Extracted text:
Kazuya

Posted on Dec 5, 2025 • Edited on Dec 8, 2025

AWS re:Invent 2025 - How Spice AI operationalizes data lakes for AI using Amazon S3 (STG364)

🦄 Making great presentations more accessible.
This project enhances multilingual accessibility and discoverability while preserving the original content. Detailed transcriptions and keyframes capture the nuances and technical insights that convey the full value of each session.

Note: A comprehensive list of re:Invent 2025 transcribed articles is available in this Spreadsheet!

Overview

📖 AWS re:Invent 2025 - How Spice AI operationalizes data lakes for AI using Amazon S3 (STG364)

In this video, John Mallory from AWS and Luke Kim from Spice AI demonstrate how to operationalize data lakes for AI workloads using Amazon S3 Tables and S3 Vectors. They address key challenges like data fragmentation, retrieval accuracy, and integration complexity. Luke showcases a live demo using Apache Answer, a Stack Overflow-like application, where Spice AI ingests streaming data via Kafka, performs BM25 full-text search and vector search using S3 Vectors, and feeds results into Amazon Nova for AI analysis—all configured with minimal YAML code. The demo illustrates hybrid search combining text and vector search across 250,000 historical questions, delivering relevant results in seconds. Spice AI provides an AI-native interface that handles indexing, caching, sharding, and federation across multiple data sources, enabling developers to leverage S3 primitives without managing complex distributed systems problems.

Material shown:
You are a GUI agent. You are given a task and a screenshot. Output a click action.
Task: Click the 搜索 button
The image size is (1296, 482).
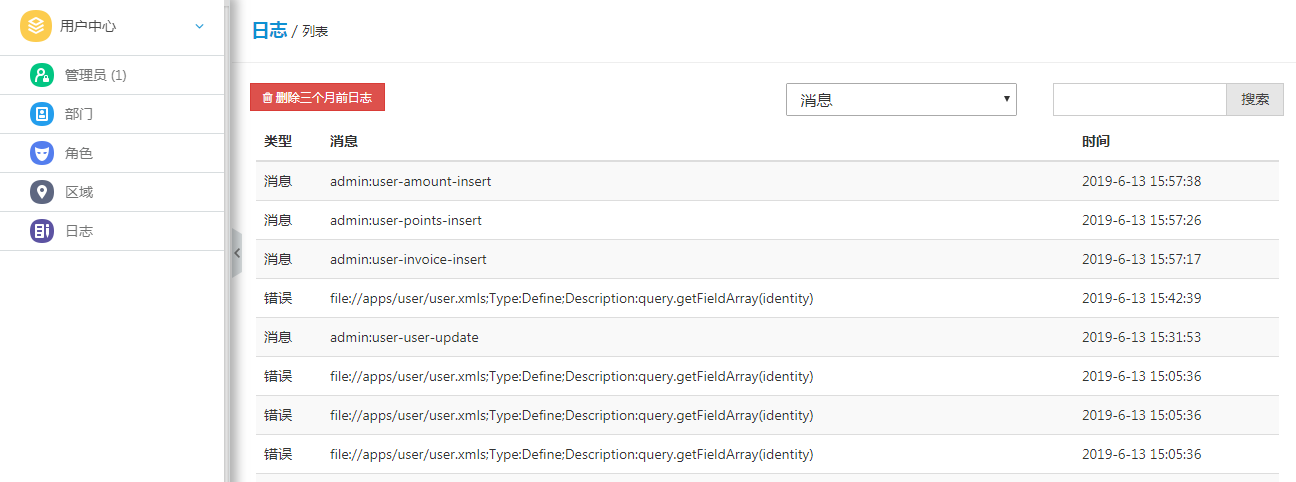(x=1255, y=99)
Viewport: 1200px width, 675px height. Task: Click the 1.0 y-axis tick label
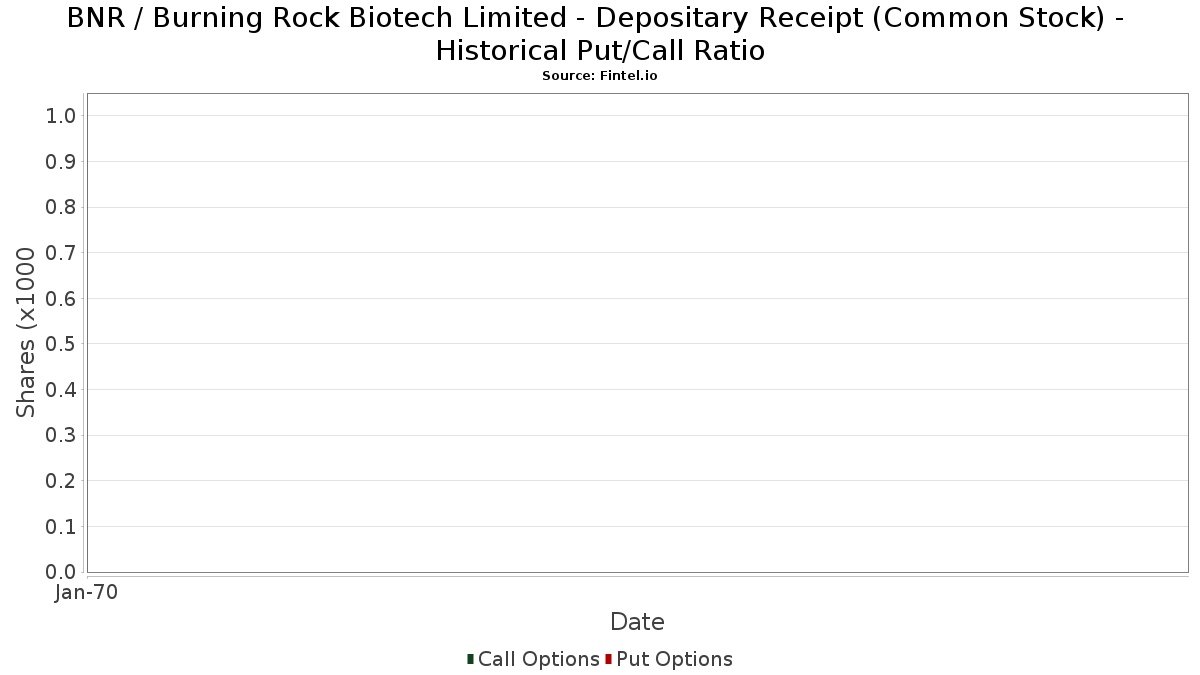coord(61,116)

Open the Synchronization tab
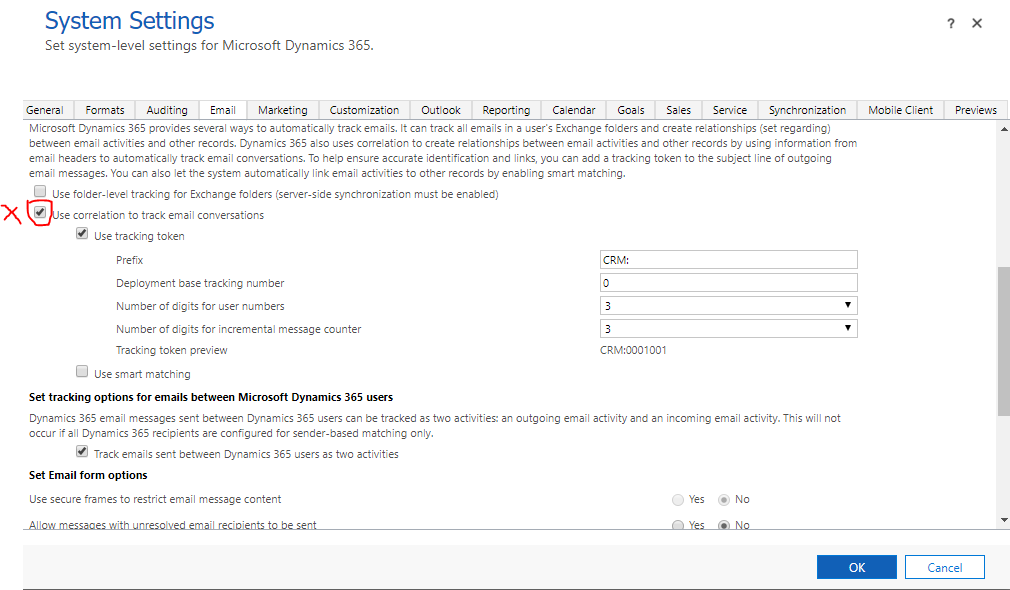tap(807, 110)
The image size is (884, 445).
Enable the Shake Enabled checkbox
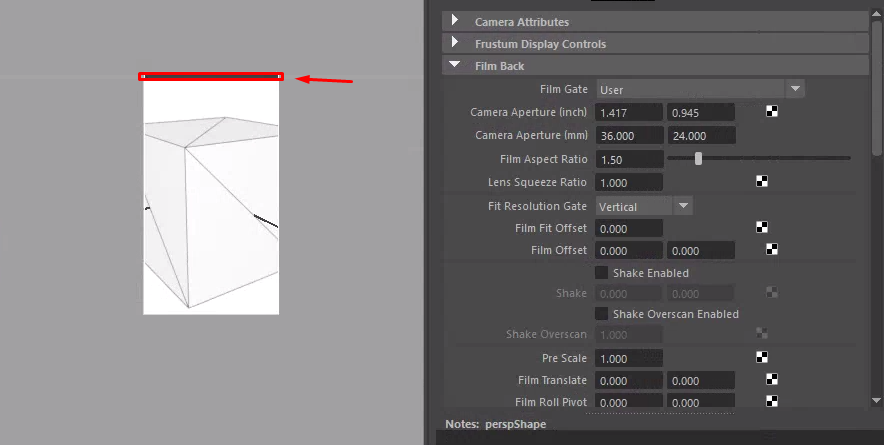(602, 273)
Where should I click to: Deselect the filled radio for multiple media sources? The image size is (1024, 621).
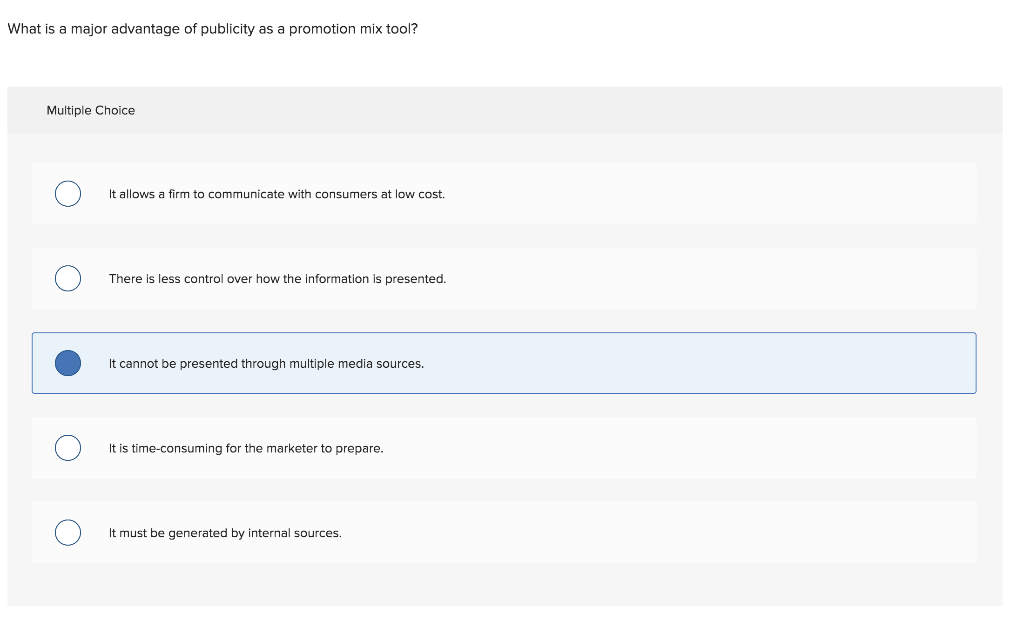point(68,363)
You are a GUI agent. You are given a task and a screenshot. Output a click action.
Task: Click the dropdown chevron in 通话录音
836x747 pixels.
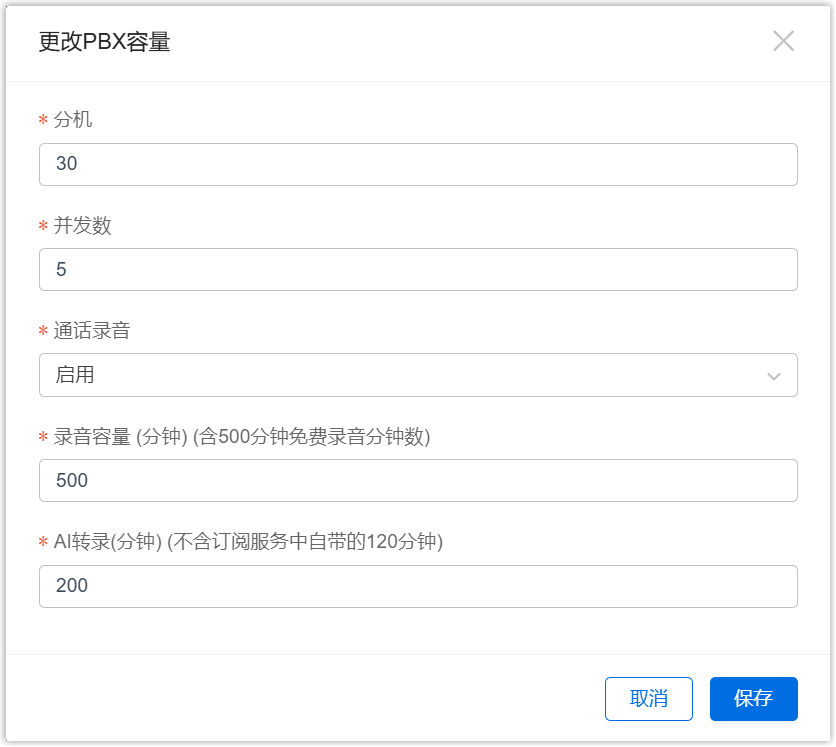click(x=773, y=376)
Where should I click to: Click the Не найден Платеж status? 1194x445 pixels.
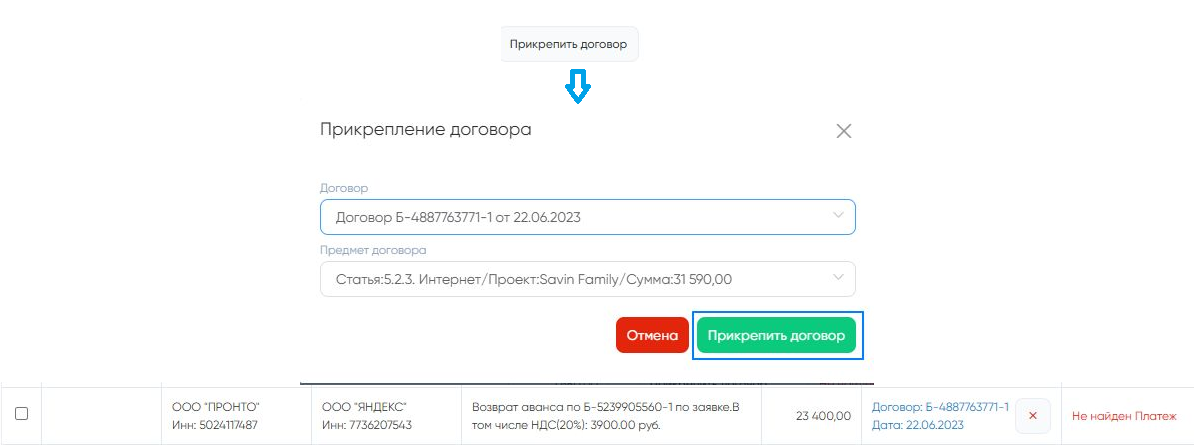click(1124, 415)

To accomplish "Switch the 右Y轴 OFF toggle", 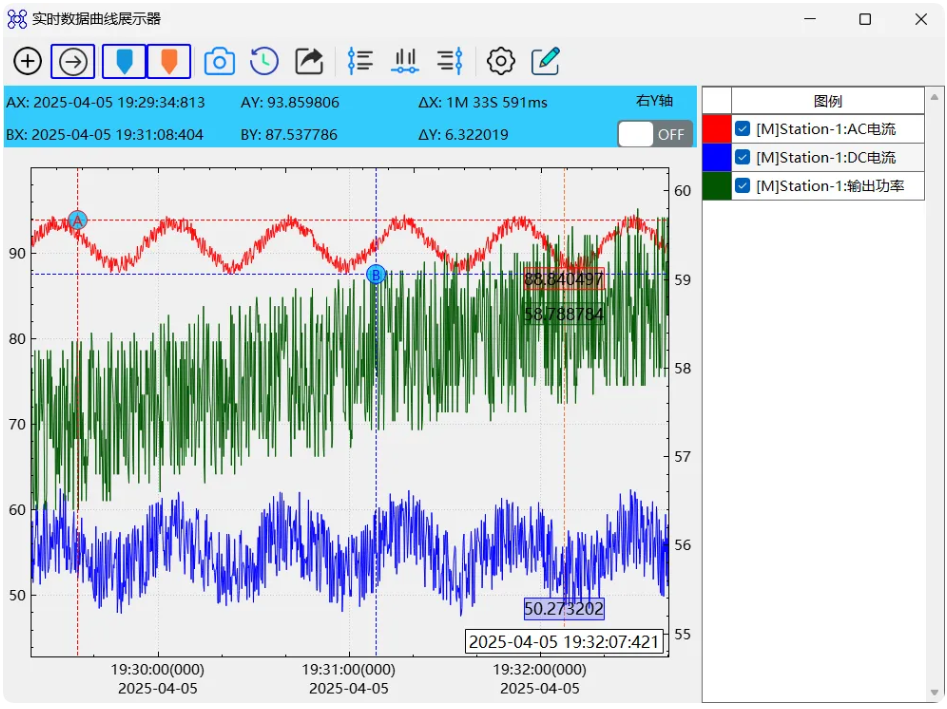I will click(654, 134).
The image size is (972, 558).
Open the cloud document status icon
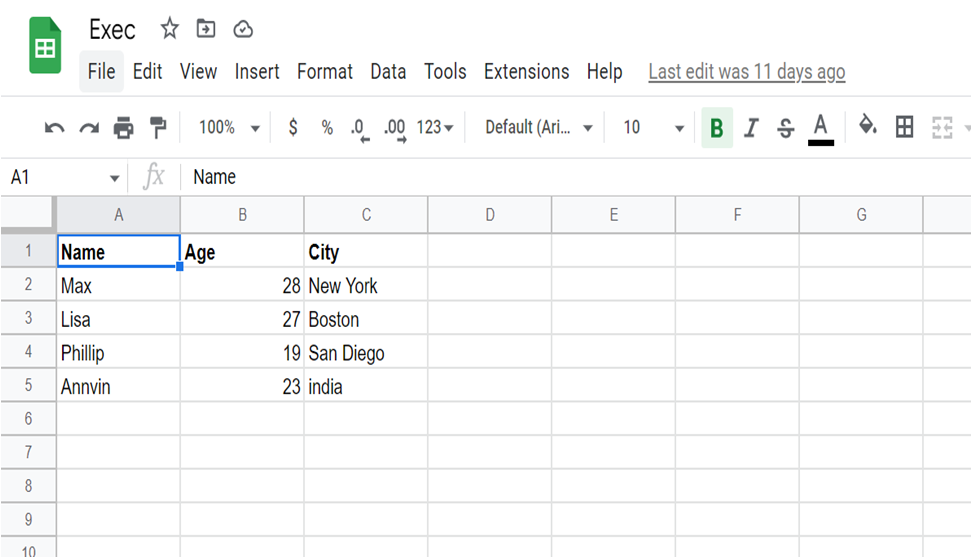click(x=243, y=29)
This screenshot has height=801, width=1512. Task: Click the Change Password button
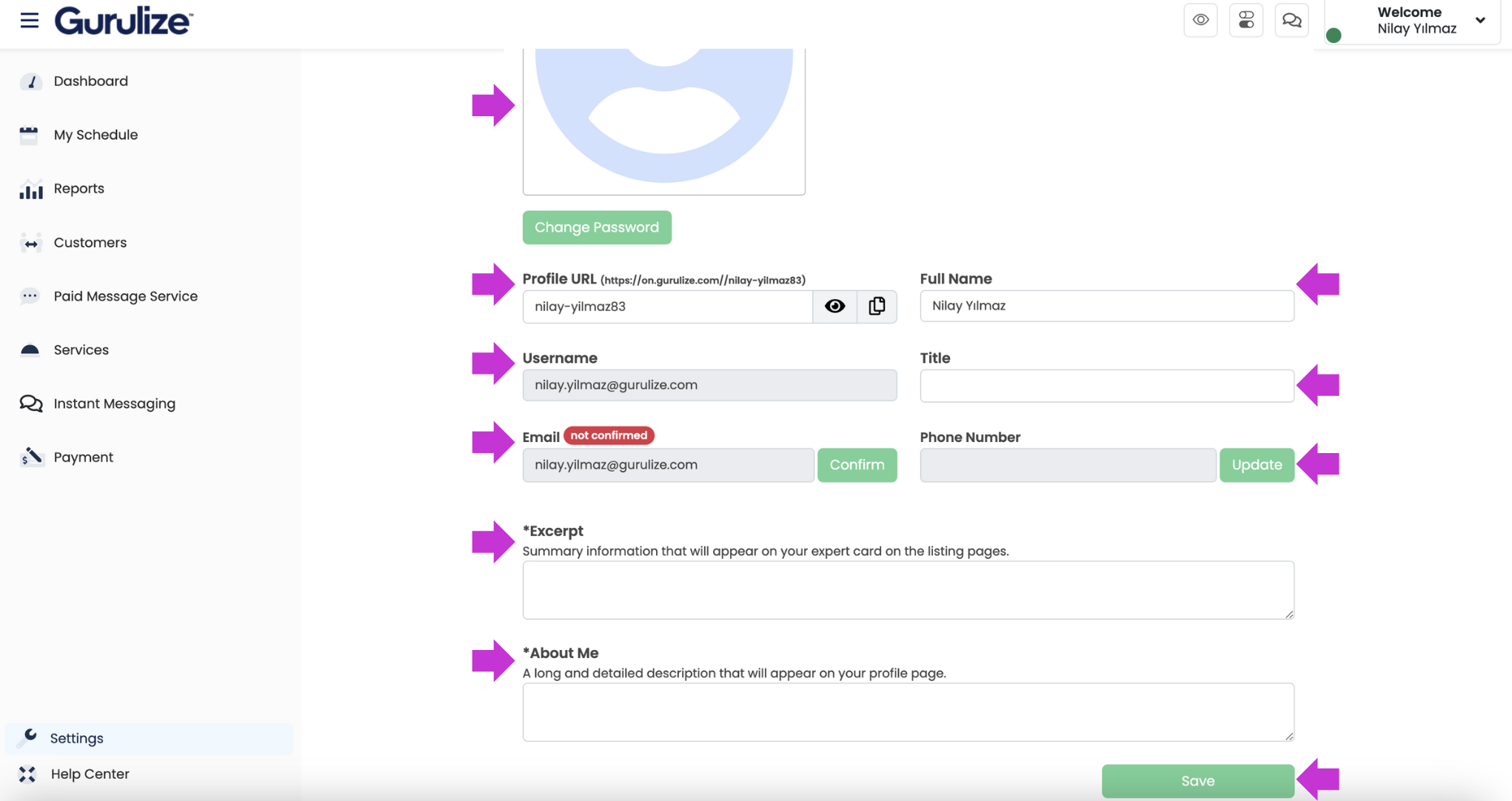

Work to do:
1) Reproduce the Spice AI session page word for word, everything from "This project enhances" down to "in this Spreadsheet!".
2) According to the Spice AI session page, how many historical questions does the hybrid search in the demo cover?

Solutions to the exercise:
1)
This project enhances multilingual accessibility and discoverability while preserving the original content. Detailed transcriptions and keyframes capture the nuances and technical insights that convey the full value of each session.

Note: A comprehensive list of re:Invent 2025 transcribed articles is available in this Spreadsheet!

2) 250,000